Minimally Invasive Approaches in Cancer Surgery Indian Medical PG Question 9: Best treatment strategy for carcinoma of the anal canal:
- A. Chemoradiation (Correct Answer)
- B. Radiation
- C. Surgery
- D. Chemotherapy
Minimally Invasive Approaches in Cancer Surgery Explanation: ***Chemoradiation***
- Carcinoma of the anal canal is primarily treated with **chemoradiation** (combinations of chemotherapy and radiation therapy) as the standard of care to achieve **organ preservation**.
- This combined approach improves local control and survival rates compared to either modality alone, making it the **primary curative strategy** for most localized anal canal cancers.
*Radiation*
- While radiation therapy is a crucial component of anal canal cancer treatment, using it alone (**monotherapy**) is generally less effective than chemoradiation.
- **Local recurrence rates** are higher with radiation alone compared to combined modality treatment.
*Surgery*
- Surgery, specifically **abdominoperineal resection (APR)**, is typically reserved for **recurrent disease** or cases where chemoradiation fails.
- Initial radical surgery for anal canal cancer leads to significant morbidity (e.g., permanent colostomy) and is generally avoided as a primary treatment due to the success of chemoradiation.
*Chemotherapy*
- Chemotherapy alone is **not curative** for localized anal canal carcinoma.
- It is primarily used in combination with radiation (chemoradiation) to sensitize the tumor to radiation and improve local control, or as treatment for **metastatic disease**.
Minimally Invasive Approaches in Cancer Surgery Indian Medical PG Question 10: Management of RCC less than 4 cm in size:
- A. Surgery followed by chemotherapy
- B. Partial nephrectomy (Correct Answer)
- C. Radical nephrectomy
- D. Chemotherapy
Minimally Invasive Approaches in Cancer Surgery Explanation: ***Correct: Partial nephrectomy***
- For **renal cell carcinoma (RCC) less than 4 cm (T1a)**, partial nephrectomy is the **gold standard** as it offers equivalent oncological outcomes to radical nephrectomy while preserving renal function.
- This approach minimizes the risk of **chronic kidney disease** and its associated complications without compromising cancer control for appropriately selected smaller tumors.

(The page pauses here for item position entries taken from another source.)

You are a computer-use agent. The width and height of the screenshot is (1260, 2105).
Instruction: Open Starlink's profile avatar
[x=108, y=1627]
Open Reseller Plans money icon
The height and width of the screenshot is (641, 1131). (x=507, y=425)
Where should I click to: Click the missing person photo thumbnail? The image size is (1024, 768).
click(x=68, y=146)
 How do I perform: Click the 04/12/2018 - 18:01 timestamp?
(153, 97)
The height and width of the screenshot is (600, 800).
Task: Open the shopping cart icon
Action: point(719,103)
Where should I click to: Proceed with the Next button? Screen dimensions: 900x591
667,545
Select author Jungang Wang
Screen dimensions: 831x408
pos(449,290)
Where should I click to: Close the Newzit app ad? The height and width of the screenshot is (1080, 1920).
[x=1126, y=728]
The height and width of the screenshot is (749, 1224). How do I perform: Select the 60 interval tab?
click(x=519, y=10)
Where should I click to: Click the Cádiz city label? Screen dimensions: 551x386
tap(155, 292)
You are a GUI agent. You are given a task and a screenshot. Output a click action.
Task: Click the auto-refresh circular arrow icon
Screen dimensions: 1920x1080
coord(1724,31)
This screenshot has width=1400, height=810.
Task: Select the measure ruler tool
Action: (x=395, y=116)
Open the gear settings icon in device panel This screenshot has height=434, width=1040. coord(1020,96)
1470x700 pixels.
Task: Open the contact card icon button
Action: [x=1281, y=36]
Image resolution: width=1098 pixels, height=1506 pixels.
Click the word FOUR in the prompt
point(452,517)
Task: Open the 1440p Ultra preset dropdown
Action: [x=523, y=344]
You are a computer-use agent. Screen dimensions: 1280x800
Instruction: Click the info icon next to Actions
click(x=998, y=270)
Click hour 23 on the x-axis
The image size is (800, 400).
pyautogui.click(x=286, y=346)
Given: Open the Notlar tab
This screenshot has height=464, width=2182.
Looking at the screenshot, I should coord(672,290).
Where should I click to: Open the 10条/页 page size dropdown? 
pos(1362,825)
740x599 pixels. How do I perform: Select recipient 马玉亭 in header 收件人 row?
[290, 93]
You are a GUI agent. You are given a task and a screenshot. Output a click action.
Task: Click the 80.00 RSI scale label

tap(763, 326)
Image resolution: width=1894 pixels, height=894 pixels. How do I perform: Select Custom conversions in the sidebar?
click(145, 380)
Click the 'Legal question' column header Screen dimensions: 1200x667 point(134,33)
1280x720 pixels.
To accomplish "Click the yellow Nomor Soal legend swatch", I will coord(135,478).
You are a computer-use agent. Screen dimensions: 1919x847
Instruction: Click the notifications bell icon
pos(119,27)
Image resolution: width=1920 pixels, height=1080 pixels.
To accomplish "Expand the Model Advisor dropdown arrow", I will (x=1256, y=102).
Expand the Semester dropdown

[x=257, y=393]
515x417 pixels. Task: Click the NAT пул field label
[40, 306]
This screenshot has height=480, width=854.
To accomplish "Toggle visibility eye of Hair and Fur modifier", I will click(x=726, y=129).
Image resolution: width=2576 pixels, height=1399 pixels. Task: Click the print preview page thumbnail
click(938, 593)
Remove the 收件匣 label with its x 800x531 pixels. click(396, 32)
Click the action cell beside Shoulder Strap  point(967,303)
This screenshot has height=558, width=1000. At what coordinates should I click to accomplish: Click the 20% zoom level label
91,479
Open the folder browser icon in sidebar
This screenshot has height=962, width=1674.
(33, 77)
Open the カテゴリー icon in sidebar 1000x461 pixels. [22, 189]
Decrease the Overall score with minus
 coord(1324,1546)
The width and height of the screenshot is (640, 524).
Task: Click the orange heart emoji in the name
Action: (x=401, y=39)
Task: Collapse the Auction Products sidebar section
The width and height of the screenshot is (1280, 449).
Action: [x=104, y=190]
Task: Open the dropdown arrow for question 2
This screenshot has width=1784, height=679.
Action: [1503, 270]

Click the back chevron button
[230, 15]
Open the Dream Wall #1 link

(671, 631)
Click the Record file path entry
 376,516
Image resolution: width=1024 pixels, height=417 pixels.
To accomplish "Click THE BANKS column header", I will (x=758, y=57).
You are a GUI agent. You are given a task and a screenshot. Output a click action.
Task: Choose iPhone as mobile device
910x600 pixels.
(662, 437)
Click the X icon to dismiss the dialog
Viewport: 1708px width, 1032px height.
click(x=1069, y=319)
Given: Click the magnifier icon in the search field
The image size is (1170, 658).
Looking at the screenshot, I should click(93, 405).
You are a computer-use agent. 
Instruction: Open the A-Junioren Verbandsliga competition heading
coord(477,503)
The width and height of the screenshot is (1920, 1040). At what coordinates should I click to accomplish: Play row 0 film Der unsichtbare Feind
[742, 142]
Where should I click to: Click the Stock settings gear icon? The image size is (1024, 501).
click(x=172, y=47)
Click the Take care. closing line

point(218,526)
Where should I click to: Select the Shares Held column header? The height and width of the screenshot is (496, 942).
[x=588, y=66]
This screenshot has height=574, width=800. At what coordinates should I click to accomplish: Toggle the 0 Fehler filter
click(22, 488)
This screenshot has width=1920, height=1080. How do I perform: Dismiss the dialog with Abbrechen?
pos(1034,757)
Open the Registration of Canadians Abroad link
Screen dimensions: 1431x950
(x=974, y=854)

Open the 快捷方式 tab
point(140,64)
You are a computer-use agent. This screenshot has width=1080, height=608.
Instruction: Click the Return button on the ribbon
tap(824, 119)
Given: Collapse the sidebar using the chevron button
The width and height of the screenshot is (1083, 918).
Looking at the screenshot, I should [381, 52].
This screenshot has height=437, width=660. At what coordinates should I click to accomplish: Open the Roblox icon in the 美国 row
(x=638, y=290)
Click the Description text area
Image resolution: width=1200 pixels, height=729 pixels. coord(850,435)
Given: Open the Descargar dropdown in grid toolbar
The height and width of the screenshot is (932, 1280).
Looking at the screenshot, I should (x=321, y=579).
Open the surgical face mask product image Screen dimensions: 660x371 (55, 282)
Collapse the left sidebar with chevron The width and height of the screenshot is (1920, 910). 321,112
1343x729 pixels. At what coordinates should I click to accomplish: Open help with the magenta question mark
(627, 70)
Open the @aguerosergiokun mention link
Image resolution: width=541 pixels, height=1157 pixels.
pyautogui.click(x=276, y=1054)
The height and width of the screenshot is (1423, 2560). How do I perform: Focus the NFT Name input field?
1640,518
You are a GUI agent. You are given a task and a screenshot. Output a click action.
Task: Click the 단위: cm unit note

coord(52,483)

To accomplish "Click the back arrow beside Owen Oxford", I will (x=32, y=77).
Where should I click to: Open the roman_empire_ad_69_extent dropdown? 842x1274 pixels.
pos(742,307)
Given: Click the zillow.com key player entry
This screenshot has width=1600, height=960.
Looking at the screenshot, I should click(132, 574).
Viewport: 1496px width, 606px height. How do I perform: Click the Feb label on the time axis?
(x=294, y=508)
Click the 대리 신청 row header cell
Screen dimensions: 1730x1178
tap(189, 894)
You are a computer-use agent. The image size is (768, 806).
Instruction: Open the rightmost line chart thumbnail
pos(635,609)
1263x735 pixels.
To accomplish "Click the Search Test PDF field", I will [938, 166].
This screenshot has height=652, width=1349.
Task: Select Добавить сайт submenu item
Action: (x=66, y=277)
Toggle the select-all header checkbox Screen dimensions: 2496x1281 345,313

- **Nephron-sparing surgery** is now the preferred approach per EAU and AUA guidelines for small renal masses.
*Incorrect: Surgery followed by chemotherapy*
- While surgery is the primary treatment, **adjuvant chemotherapy** is generally **not effective** for localized RCC and is not routinely recommended for small tumors.
- Systemic therapies are typically reserved for **advanced or metastatic RCC**, or in specific clinical trials.
*Incorrect: Radical nephrectomy*
- This involves removing the entire kidney, which is typically reserved for **larger tumors (T1b and above)**, centrally located tumors, or those with significant renal parenchymal involvement.
- For tumors under 4 cm, radical nephrectomy leads to **unnecessary loss of renal function** compared to partial nephrectomy.
*Incorrect: Chemotherapy*
- **RCC is notoriously chemoresistant**, meaning traditional chemotherapy drugs have very limited efficacy in treating this cancer.
- Chemotherapy alone is **not a primary treatment modality** for localized RCC due to its poor response rates in this cancer type.